0
$\begingroup$

Definition

While I was reading Do Carmo's differential geometry, I had several questions about the definition of acregular surface.

From condition 2, the author said : "... $x^{-1}:V \cap S \rightarrow U$ which is continuous; that is, $x^{-1}$ is the restriction of a continuous map $F:W \subset \mathbb{R}^3 \rightarrow \mathbb{R}^2 $ defined on an open set $W$ containing $V \cap S$." I know that if $x^{-1}$ is the restriction of a continuous map $F:W \subset \mathbb{R}^3 \rightarrow \mathbb{R}^2$, then $x^{-1}$ is continuous w.r.t. the subspace topology of $V \cap S$. "

However, how can we prove the converse? I.e. if we already know $x^{-1}$ is continuous, how can we show that it is an restriction of a continuous function $F$ which is defined on an open set $W \subset \mathbb{R}^3$?

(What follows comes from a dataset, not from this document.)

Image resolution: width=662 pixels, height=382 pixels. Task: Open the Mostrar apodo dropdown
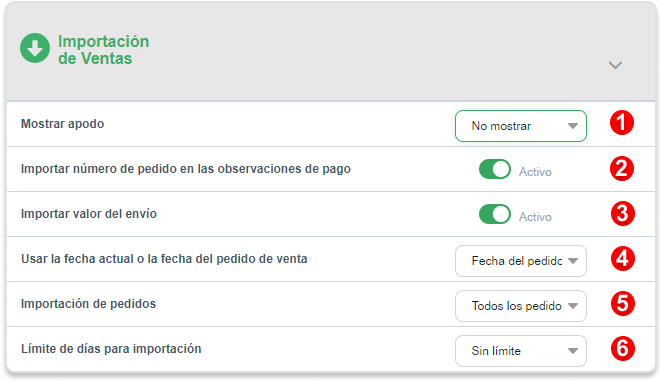521,126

My second question is concerned with the definition of "differentiable" of condition 1. From MathWorld, it requires $x$ is differentiable – does that 'differentiable' mean $x \in C^{\infty}$?

  • 1
    @BenLi I'd say that the definition given on that Wolfram page is vague, and leave it at that.2012-07-08

1 Answers 1

3

I'm not familiar with the book, but based on this excerpt, it seems advisable to find a better book on differential geometry. It should not be hard to find something with a more modern perspective on the subject. The repeated references to the ambient space $\mathbb R^3$ are not really necessary.

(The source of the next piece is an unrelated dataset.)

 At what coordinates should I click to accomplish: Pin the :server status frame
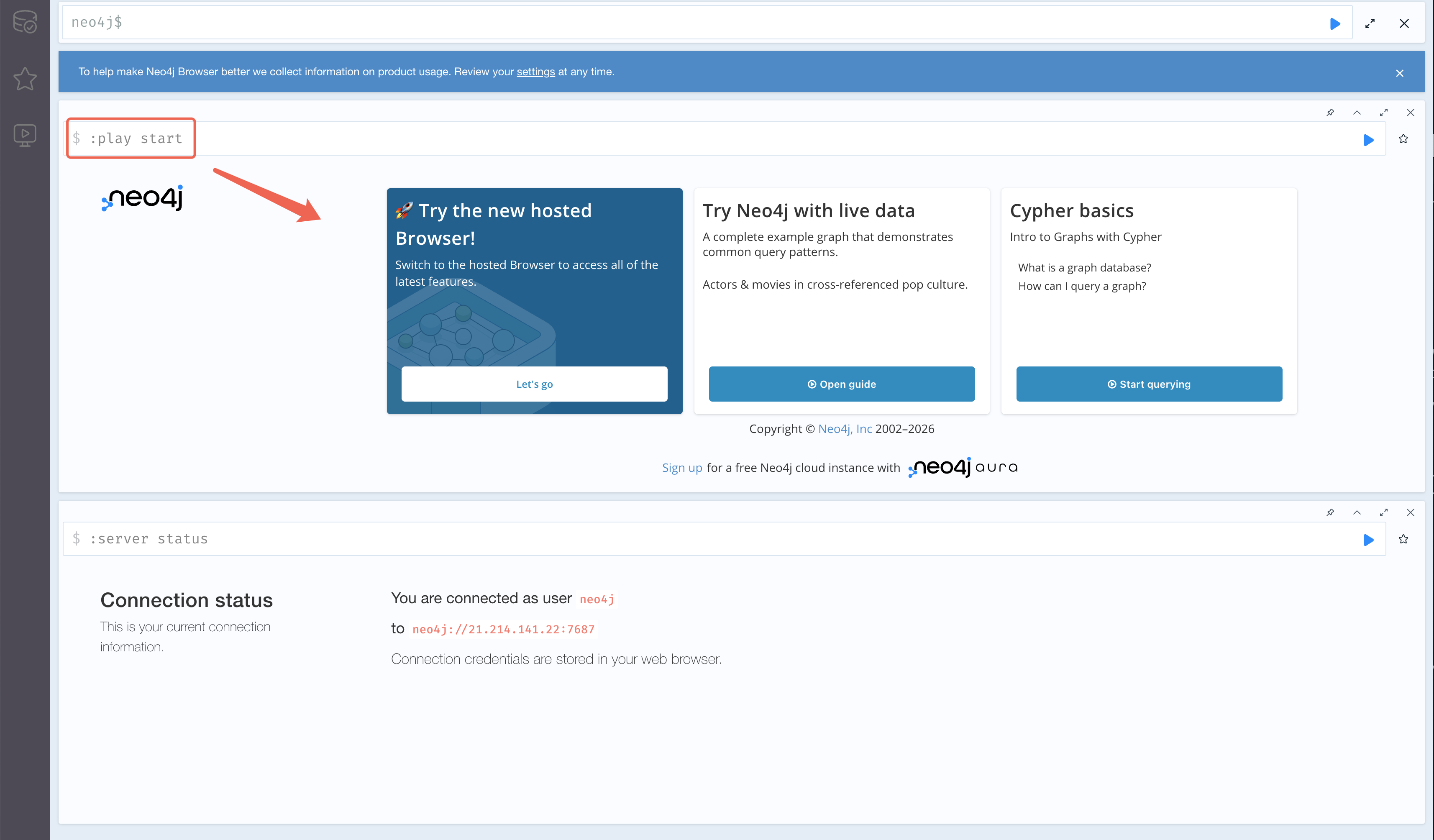click(1330, 512)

Concerning your question, I think $W=V$ should work. Indeed, $x^{-1}$ is continuous on the set $V\cap S$, which is closed relative to $V$. (A subset of $V$ is closed in the induced topology if and only if it is the intersection of $V$ with a closed subset of $\mathbb R^3$.) In reasonable spaces such as $V$, every continuous function can be extended from a closed set to the entire space: for a precise statement, see the Tietze extension theorem.